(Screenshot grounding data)
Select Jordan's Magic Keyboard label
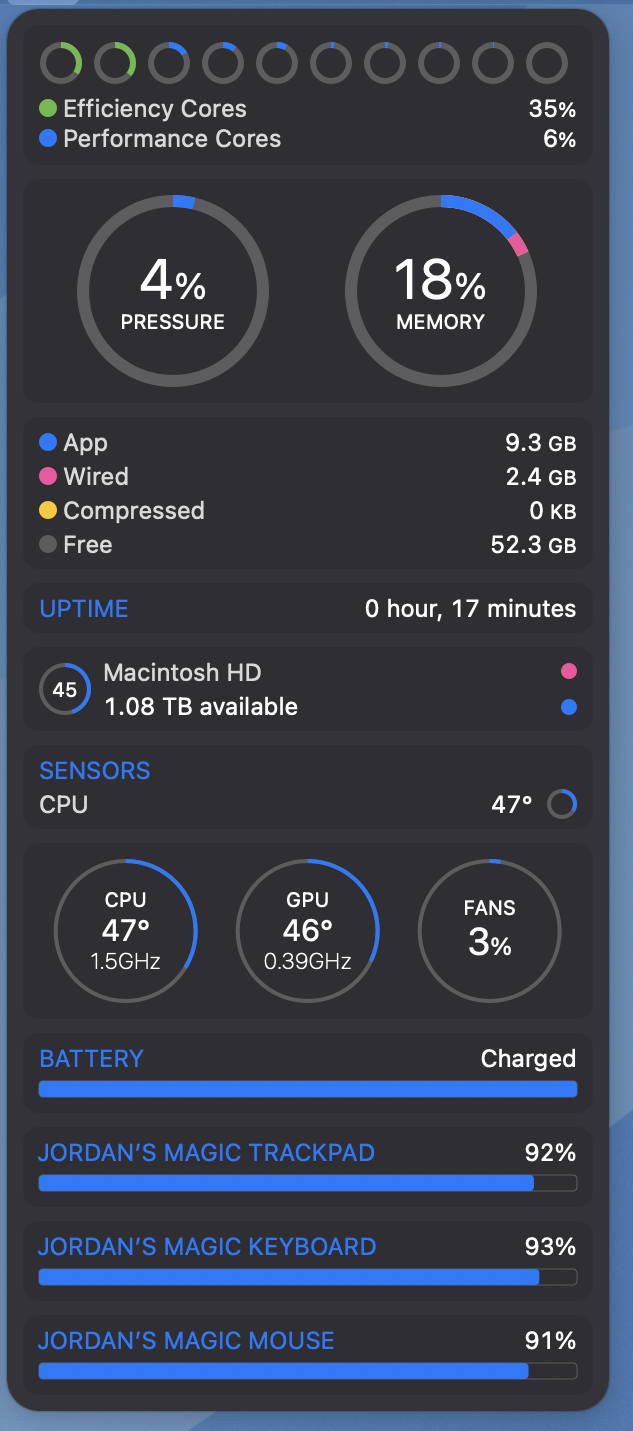The image size is (633, 1431). coord(207,1247)
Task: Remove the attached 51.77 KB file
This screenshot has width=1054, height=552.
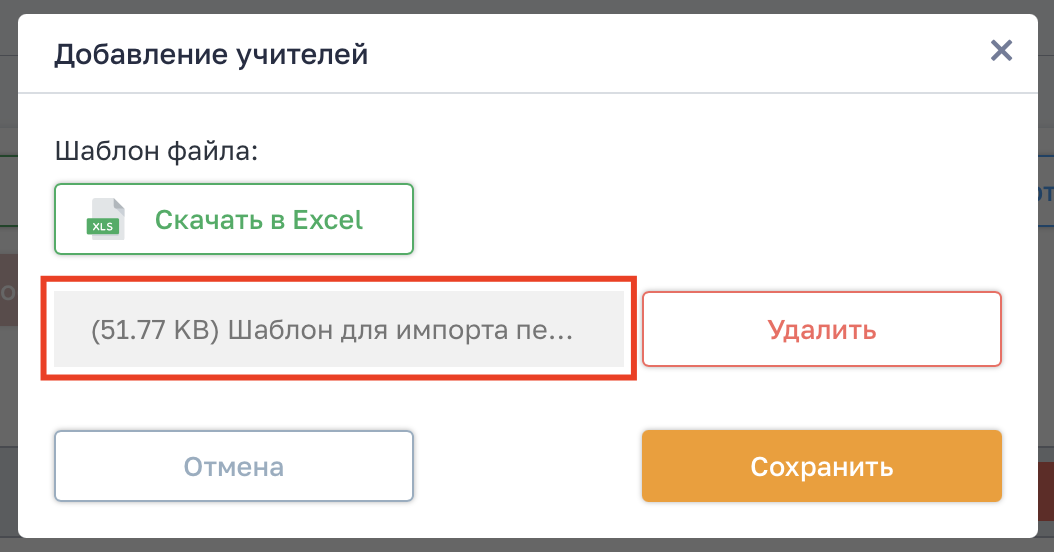Action: [821, 329]
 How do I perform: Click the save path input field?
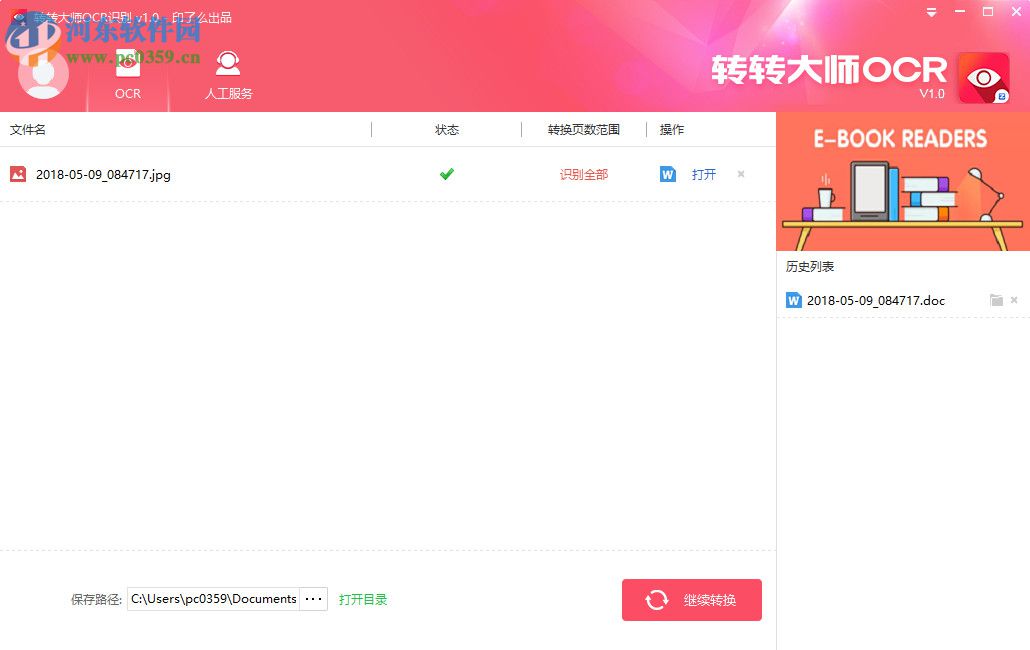[212, 598]
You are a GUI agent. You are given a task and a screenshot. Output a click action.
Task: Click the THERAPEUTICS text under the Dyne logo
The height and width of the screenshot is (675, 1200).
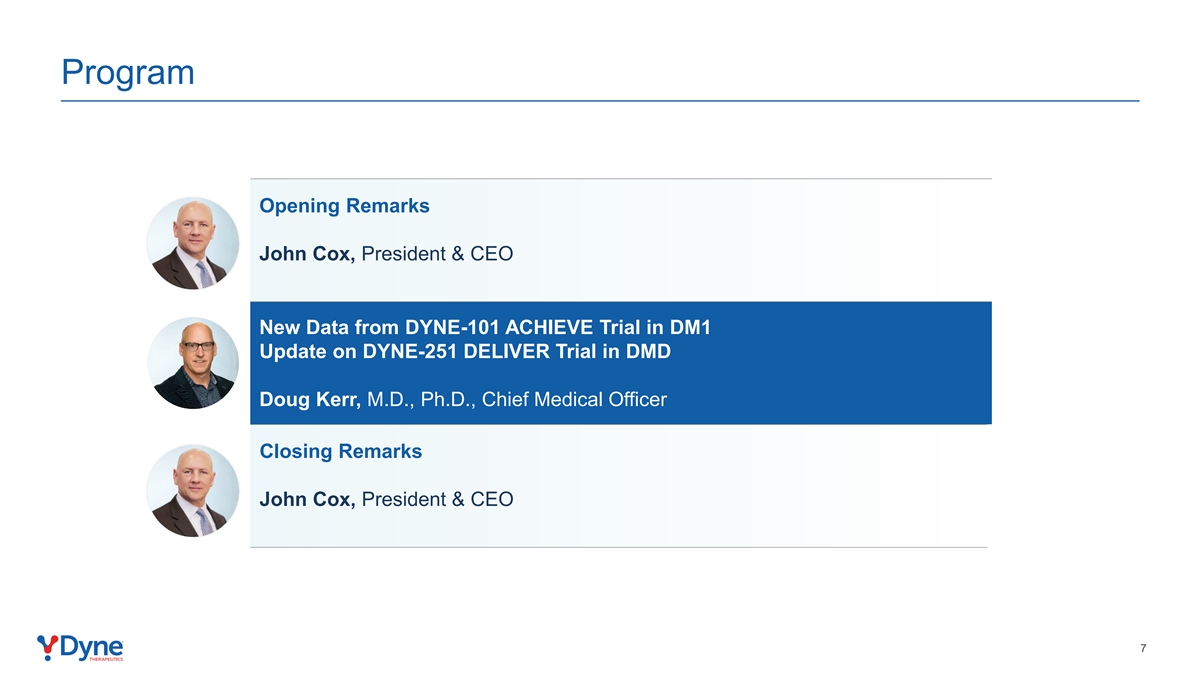(106, 659)
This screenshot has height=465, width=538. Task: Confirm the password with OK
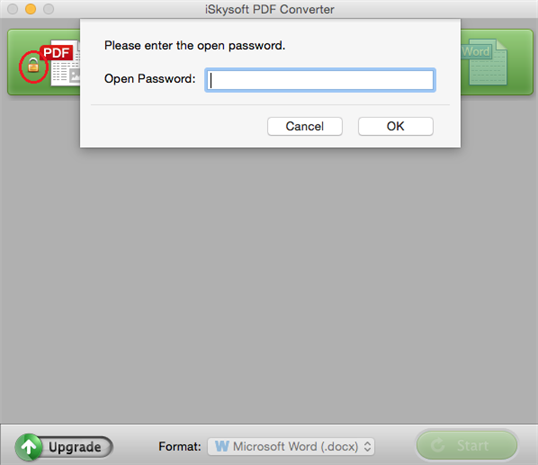point(396,126)
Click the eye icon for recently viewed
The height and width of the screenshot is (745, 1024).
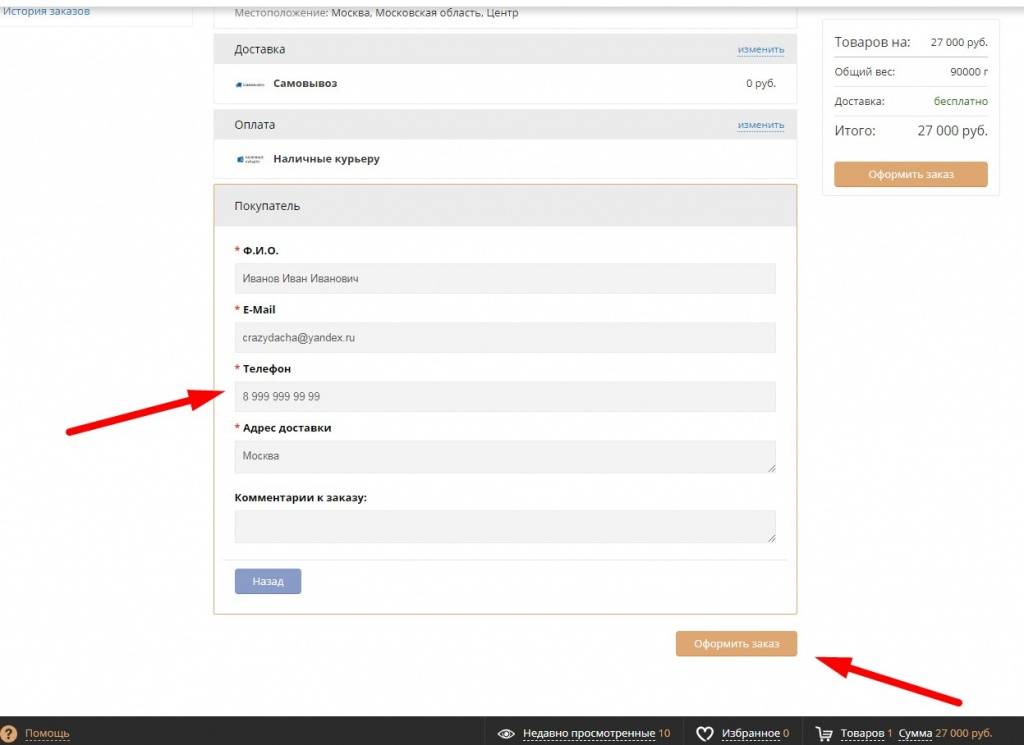[506, 734]
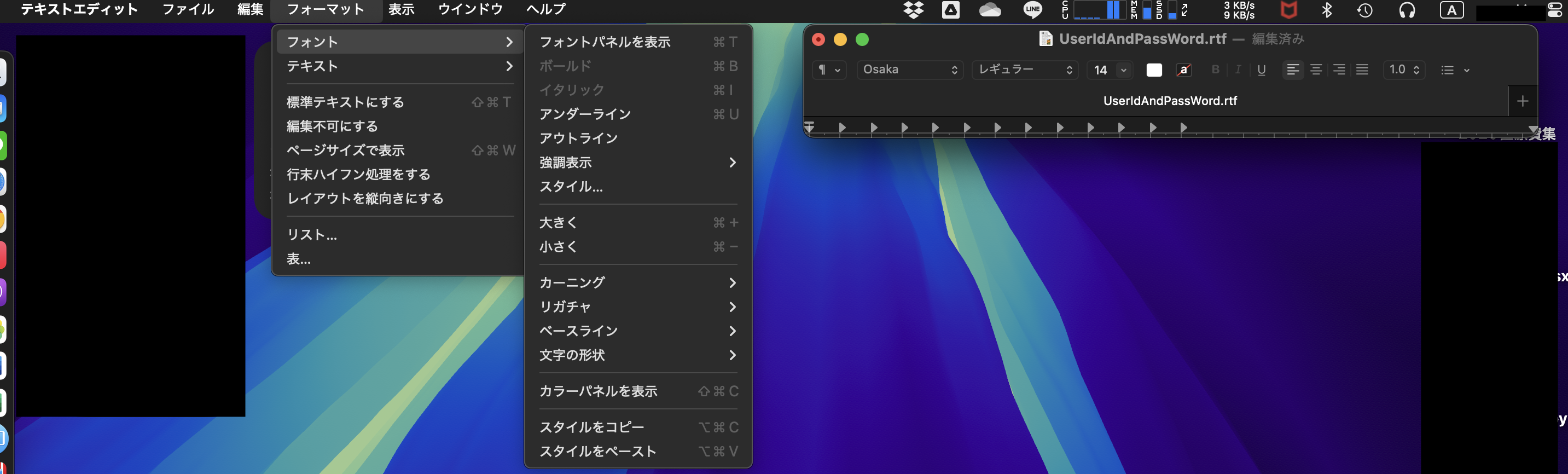Open the Osaka font family dropdown

click(x=909, y=70)
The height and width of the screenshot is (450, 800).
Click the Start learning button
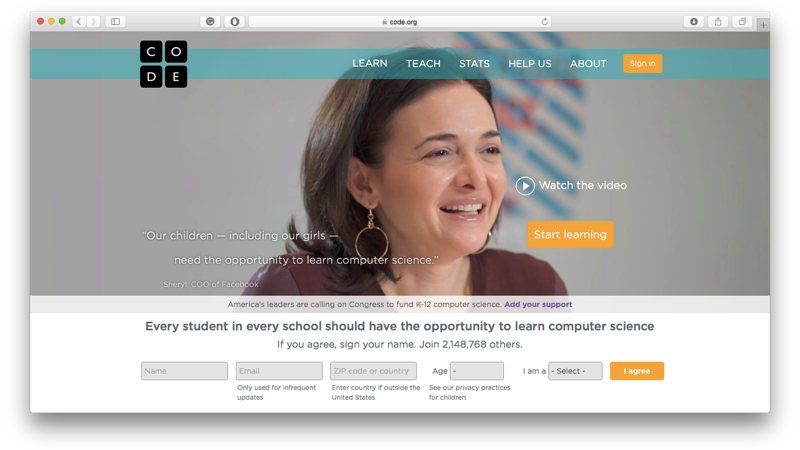point(570,234)
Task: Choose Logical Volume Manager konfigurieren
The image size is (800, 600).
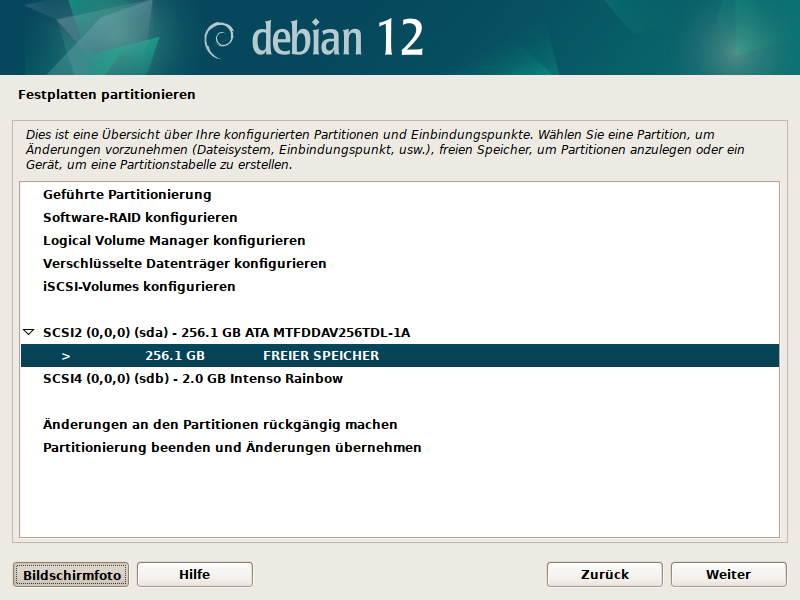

> [EXERCISE GOAL] Leave out the pictures, then give all the records again exactly.

> [EXPECTED ANSWER]
Select Jordan's Magic Keyboard label
The image size is (633, 1431). coord(207,1247)
Task: Remove the attached 51.77 KB file
This screenshot has width=1054, height=552.
Action: [821, 329]
 How do I perform: Click the save path input field?
[212, 598]
You are a GUI agent. You are given a task and a screenshot. Output a click action.
Task: Click the THERAPEUTICS text under the Dyne logo
The height and width of the screenshot is (675, 1200).
(106, 659)
This screenshot has height=465, width=538. Task: Confirm the password with OK
point(396,126)
Click the eye icon for recently viewed
The height and width of the screenshot is (745, 1024).
[506, 734]
Open the Osaka font family dropdown

click(x=909, y=70)
The height and width of the screenshot is (450, 800).
Click the Start learning button
point(570,234)
Task: Choose Logical Volume Manager konfigurieren
The image size is (800, 600).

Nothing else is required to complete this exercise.